Within the light of these facts, it shouldn’t be suprising to hear some complaints rising against this Sino-African trade, investment and aid trio. Especially some Western countries which stayed away from African internal conflicts and thus overlooked the opportunity in African energy sources, now criticize China for supplying weapons to Africa with the help of trade ties. Sudan, Equaritorial Guinea, Ethiopia and Eritrea, and Zimbabwe are some of the African countries bought arms from China. Interestingly enough these countries indeed are the ones trading with China. In response to these criticisms, Chinese blame Western “colonialists” for exploiting Africa for centuries. They claim that strong ties with African states “will not pose any threat to the interest of European and American oil giants. Instead, it will help Africa prospect and diversify its investment”[3] where they also state that unlike Western countries China not only made trade agreements but also implemented infrastructure development projects to support African countries.

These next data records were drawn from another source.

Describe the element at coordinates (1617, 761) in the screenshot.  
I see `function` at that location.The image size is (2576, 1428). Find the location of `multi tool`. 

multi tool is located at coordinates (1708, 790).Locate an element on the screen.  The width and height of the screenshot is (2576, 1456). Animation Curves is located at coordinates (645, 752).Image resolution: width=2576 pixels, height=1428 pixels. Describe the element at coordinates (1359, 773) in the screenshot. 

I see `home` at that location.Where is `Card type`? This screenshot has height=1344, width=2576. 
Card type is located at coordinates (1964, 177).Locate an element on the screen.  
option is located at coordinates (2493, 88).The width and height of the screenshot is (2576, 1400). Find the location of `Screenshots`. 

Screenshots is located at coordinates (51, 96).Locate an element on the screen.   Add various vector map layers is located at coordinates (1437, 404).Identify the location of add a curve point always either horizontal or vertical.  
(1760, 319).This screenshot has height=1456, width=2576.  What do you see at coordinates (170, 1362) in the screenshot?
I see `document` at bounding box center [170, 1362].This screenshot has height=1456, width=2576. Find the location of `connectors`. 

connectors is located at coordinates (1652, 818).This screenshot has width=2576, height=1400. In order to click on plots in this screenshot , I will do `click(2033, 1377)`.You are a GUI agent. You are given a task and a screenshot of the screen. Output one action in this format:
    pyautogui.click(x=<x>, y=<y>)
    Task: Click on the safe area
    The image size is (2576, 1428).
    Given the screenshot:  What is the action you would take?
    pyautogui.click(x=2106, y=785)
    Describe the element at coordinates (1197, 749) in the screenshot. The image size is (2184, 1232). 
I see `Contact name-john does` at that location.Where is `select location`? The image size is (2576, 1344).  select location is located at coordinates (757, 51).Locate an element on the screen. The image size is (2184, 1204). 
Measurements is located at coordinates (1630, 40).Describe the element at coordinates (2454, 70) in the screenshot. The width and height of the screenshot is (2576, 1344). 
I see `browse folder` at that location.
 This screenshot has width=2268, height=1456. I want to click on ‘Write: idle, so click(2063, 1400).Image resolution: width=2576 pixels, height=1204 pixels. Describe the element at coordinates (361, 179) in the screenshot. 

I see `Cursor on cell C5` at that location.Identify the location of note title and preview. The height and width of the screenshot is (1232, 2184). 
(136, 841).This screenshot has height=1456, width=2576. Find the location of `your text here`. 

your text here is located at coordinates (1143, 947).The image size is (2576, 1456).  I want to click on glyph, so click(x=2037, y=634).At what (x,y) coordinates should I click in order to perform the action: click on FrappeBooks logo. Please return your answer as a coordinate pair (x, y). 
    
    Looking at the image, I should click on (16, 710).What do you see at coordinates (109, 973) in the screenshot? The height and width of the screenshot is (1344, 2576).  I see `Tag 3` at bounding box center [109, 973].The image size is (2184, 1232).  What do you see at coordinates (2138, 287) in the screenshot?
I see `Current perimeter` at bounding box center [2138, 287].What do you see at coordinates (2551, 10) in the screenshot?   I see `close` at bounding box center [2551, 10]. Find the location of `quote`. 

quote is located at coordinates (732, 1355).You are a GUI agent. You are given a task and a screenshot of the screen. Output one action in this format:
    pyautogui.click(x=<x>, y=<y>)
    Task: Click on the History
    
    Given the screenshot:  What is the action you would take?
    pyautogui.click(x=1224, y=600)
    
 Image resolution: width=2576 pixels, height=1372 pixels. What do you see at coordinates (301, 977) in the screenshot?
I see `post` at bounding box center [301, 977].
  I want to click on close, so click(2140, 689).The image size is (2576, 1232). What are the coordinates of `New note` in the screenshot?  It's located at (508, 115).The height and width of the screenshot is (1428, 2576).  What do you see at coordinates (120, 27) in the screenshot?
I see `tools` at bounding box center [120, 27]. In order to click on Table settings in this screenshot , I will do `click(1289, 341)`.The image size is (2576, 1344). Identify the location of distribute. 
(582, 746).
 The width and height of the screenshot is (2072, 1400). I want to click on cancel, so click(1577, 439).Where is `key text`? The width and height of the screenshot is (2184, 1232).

Other criticisms include both African concerns on cheap Chinese good and services hurting domestic markets and international fair competition issues since all these import-export activities are run by state owned companies. All parties blame each other for various reasons, however in the mean time energy corporation between China and Africa continues to grow and the situation will most probably stay as it is for a long time, because unlike others, China aimed long-term trade agreements signed with local administrations and enterprises and it was volunteered to enter the conflict areas within African countries while avoiding to interfere with internal issues. As of today, it seems that the anxiety for the future of energy security will carry on and the competition for more energy sources among giants in the world economy will escalate as long as global demand for energy continues to grow rapidly.